Rileyasuchus Temporal range: Late Triassic, Rhaetian PreꞒ Ꞓ O S D C P T J K Pg N ↓

Scientific classification
- Kingdom: Animalia
- Phylum: Chordata
- Class: Reptilia
- Order: †Phytosauria
- Genus: †Rileyasuchus Kuhn, 1961
- Species: †R. bristolensis
- Binomial name: †Rileyasuchus bristolensis (von Huene, 1902)
- Synonyms: Rileya bristolensis von Huene, 1902 (preoccupied);

= Rileyasuchus =

- Genus: Rileyasuchus
- Species: bristolensis
- Authority: (von Huene, 1902)
- Synonyms: Rileya bristolensis von Huene, 1902 (preoccupied)
- Parent authority: Kuhn, 1961

Genus of reptiles

Rileyasuchus is a genus of phytosaur from the Rhaetian (Late Triassic) Magnesian Conglomerate of England. It has a confusing history, being associated with the taxonomy of Palaeosaurus and Thecodontosaurus, and being a replacement name for a preoccupied genus (Rileya, which had already been used by Ashmead, and Howard both in 1888 for a hymenopteran).

==History and taxonomy==
In 1902, Friedrich von Huene named the new genus for two vertebrae and a humerus from deposits in Bristol. He had recognized it as a phytosaur by 1908 (by which point a few Palaeosaurus species had been added to the genus).

It seems to have sat unrecognized for most of the 20th century, except for 1961 when Oskar Kuhn renamed it from Rileya to Rileyasuchus.

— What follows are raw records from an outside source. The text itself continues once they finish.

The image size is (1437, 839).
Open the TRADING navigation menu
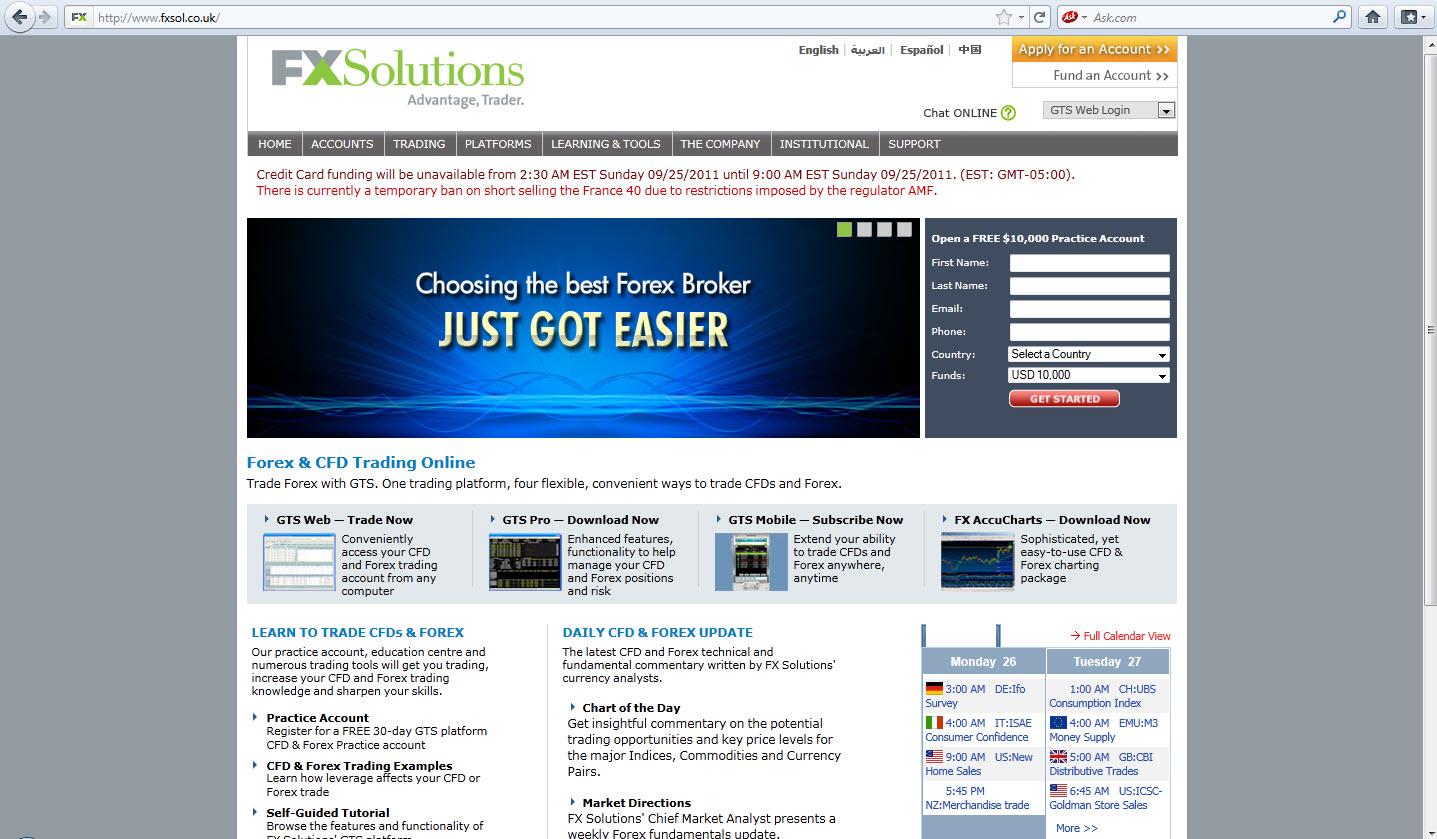pos(419,144)
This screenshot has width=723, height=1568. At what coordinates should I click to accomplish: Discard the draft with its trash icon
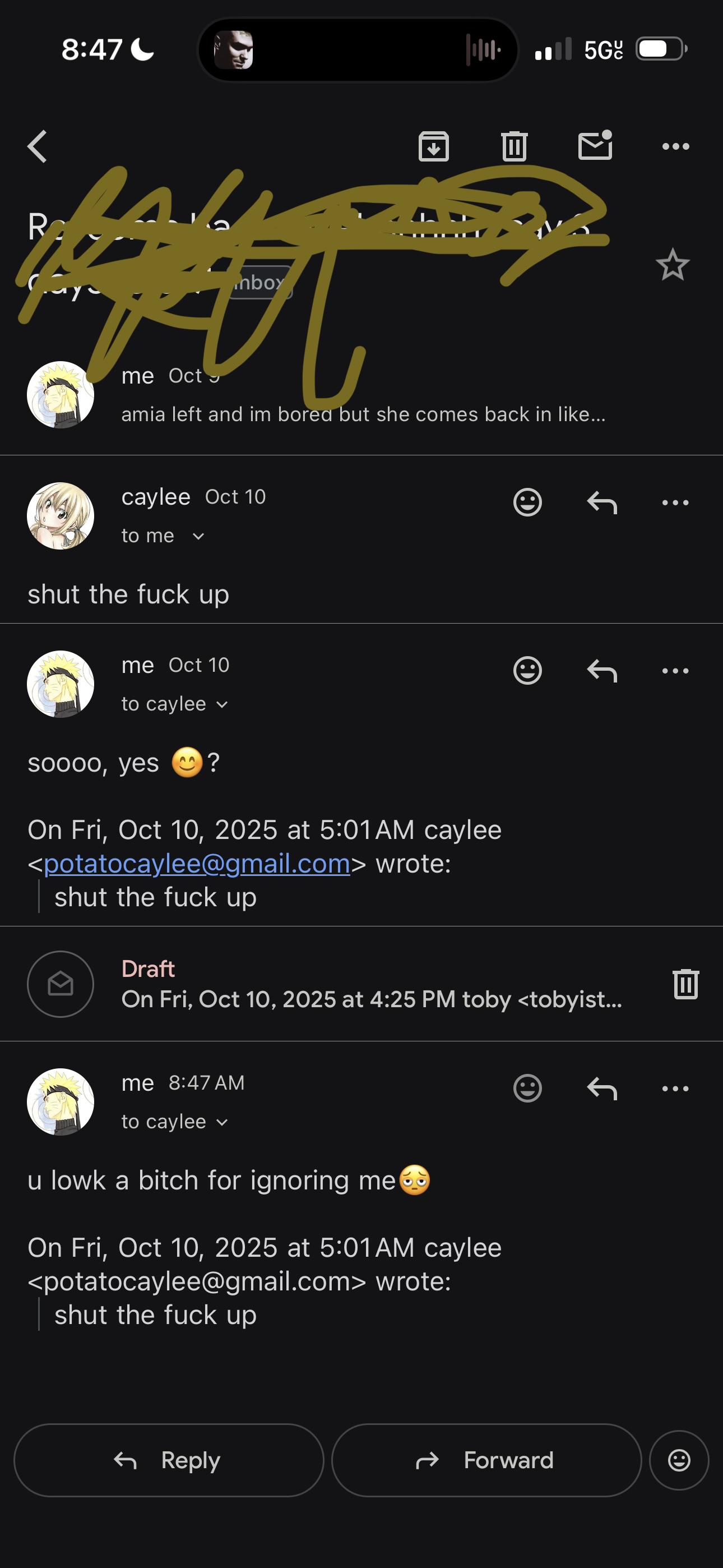pyautogui.click(x=685, y=984)
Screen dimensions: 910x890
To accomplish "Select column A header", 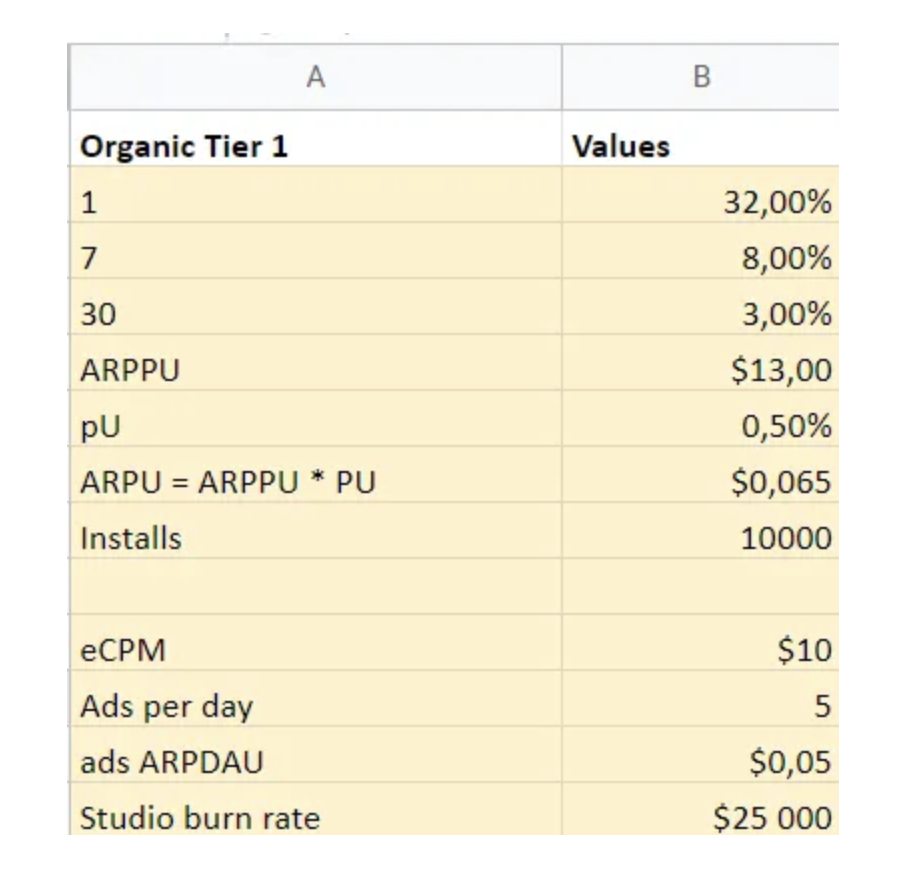I will pyautogui.click(x=315, y=78).
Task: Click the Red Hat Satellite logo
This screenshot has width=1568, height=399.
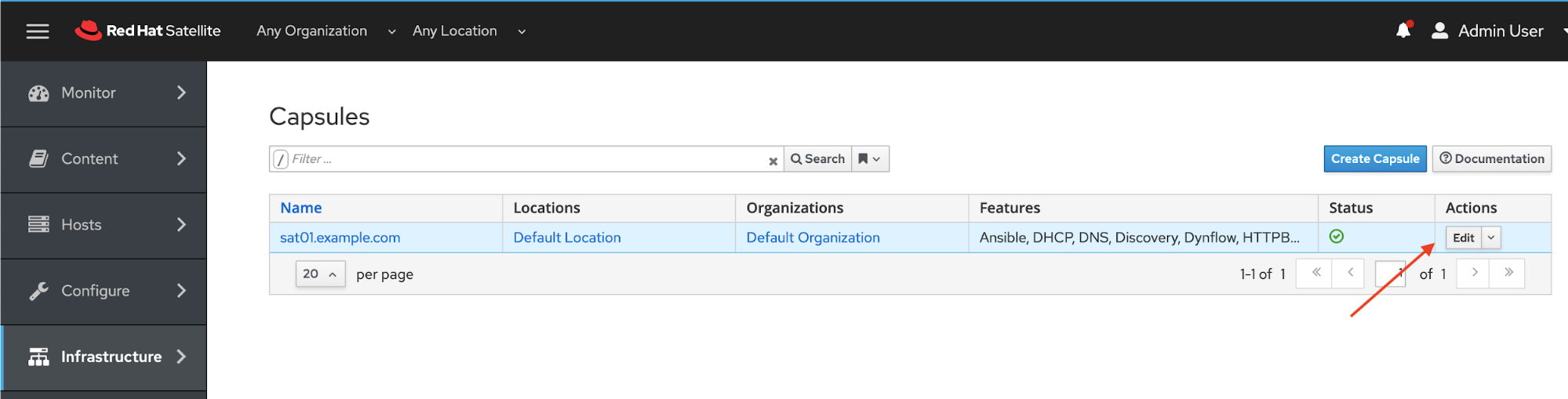Action: click(148, 31)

Adrian Hunt in 1994 (doctoral dissertation) first suggested that it was a herrerasaurid, although this was never published. Benton et al. (2000) indicated that the type specimen was actually a chimera composed of a phytosaur humerus and Thecodontosaurus vertebrae. It is best regarded as a nomen dubium.

Rileya was named after palaeontologist and surgeon Henry Riley who helped to discover the first known fossils in Bristol in 1834.

==Paleobiology==
As a phytosaur, it would have been a semi-aquatic crocodile-like predator.